> [Problem details]
When the line containing "Concurs aparadors nadal (79, 1010)" is reached, include it and end there; set down verbatim every line before it, starting at the top of the records.

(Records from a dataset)
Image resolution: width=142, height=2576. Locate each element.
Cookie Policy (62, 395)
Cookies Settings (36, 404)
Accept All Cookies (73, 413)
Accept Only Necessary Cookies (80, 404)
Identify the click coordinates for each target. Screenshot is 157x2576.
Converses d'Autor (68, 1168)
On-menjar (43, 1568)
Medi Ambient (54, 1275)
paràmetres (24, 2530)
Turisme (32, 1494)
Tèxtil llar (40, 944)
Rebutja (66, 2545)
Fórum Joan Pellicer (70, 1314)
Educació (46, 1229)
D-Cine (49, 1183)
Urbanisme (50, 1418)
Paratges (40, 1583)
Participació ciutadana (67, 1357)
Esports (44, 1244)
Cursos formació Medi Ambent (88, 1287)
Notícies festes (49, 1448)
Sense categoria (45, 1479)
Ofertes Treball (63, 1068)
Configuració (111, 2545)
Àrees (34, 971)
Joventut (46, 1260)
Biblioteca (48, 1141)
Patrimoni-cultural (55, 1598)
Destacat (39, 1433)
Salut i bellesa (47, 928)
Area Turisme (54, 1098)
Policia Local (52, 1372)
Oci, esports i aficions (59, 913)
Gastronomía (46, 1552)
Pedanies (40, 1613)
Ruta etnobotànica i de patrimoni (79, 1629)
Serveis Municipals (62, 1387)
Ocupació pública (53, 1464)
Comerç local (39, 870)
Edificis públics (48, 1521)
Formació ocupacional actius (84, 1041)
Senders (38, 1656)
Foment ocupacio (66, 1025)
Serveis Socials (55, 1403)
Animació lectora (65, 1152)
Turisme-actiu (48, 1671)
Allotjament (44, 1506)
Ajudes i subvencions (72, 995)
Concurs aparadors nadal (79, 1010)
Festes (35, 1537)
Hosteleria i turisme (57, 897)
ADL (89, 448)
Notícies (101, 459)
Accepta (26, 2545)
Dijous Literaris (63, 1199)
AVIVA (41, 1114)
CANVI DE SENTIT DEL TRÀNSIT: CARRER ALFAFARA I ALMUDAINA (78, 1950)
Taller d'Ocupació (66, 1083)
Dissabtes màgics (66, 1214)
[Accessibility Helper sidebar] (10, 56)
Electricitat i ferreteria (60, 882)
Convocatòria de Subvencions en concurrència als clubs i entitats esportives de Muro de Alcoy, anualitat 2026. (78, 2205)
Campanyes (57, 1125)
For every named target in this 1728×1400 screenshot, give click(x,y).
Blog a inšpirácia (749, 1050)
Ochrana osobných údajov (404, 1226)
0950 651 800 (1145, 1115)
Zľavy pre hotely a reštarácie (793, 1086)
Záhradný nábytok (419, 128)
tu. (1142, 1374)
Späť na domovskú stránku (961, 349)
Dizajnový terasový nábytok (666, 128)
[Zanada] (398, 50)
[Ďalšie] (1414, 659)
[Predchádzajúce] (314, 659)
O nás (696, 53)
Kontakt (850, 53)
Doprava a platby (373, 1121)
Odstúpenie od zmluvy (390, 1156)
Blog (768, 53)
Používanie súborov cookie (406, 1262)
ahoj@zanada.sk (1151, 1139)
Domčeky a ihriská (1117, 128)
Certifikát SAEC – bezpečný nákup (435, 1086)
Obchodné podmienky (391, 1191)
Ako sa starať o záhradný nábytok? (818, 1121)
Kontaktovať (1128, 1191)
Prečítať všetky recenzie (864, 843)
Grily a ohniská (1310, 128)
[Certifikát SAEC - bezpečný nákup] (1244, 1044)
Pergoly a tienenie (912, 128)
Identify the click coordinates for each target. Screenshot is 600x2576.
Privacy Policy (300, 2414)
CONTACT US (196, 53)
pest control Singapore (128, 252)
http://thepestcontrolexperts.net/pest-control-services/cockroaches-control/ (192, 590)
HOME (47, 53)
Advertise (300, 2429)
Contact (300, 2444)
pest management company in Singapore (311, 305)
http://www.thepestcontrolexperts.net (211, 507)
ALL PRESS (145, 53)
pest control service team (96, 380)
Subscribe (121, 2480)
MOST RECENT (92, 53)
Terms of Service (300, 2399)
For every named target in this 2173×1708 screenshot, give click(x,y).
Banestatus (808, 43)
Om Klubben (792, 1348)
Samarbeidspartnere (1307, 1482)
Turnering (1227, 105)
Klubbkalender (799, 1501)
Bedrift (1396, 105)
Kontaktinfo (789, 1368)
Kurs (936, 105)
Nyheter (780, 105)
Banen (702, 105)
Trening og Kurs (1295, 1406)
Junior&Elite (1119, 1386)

> [Solution for this exercise]
Image resolution: width=142, height=2576. Locate each element.
Cookie Policy (62, 395)
Cookies Settings (36, 404)
Accept All Cookies (73, 413)
Accept Only Necessary Cookies (80, 404)
Identify the click coordinates for each target. Screenshot is 157x2576.
Converses d'Autor (68, 1168)
On-menjar (43, 1568)
Medi Ambient (54, 1275)
paràmetres (24, 2530)
Turisme (32, 1494)
Tèxtil llar (40, 944)
Rebutja (66, 2545)
Fórum Joan Pellicer (70, 1314)
Educació (46, 1229)
D-Cine (49, 1183)
Urbanisme (50, 1418)
Paratges (40, 1583)
Participació ciutadana (67, 1357)
Esports (44, 1244)
Cursos formació Medi Ambent (88, 1287)
Notícies festes (49, 1448)
Sense categoria (45, 1479)
Ofertes Treball (63, 1068)
Configuració (111, 2545)
Àrees (34, 971)
Joventut (46, 1260)
Biblioteca (48, 1141)
Patrimoni-cultural (55, 1598)
Destacat (39, 1433)
Salut i bellesa (47, 928)
Area Turisme (54, 1098)
Policia Local (52, 1372)
Oci, esports i aficions (59, 913)
Gastronomía (46, 1552)
Pedanies (40, 1613)
Ruta etnobotànica i de patrimoni (79, 1629)
Serveis Municipals (62, 1387)
Ocupació pública (53, 1464)
Comerç local (39, 870)
Edificis públics (48, 1521)
Formació ocupacional actius (84, 1041)
Senders (38, 1656)
Foment ocupacio (66, 1025)
Serveis Socials (55, 1403)
Animació lectora (65, 1152)
Turisme-actiu (48, 1671)
Allotjament (44, 1506)
Ajudes i subvencions (72, 995)
Concurs aparadors nadal (79, 1010)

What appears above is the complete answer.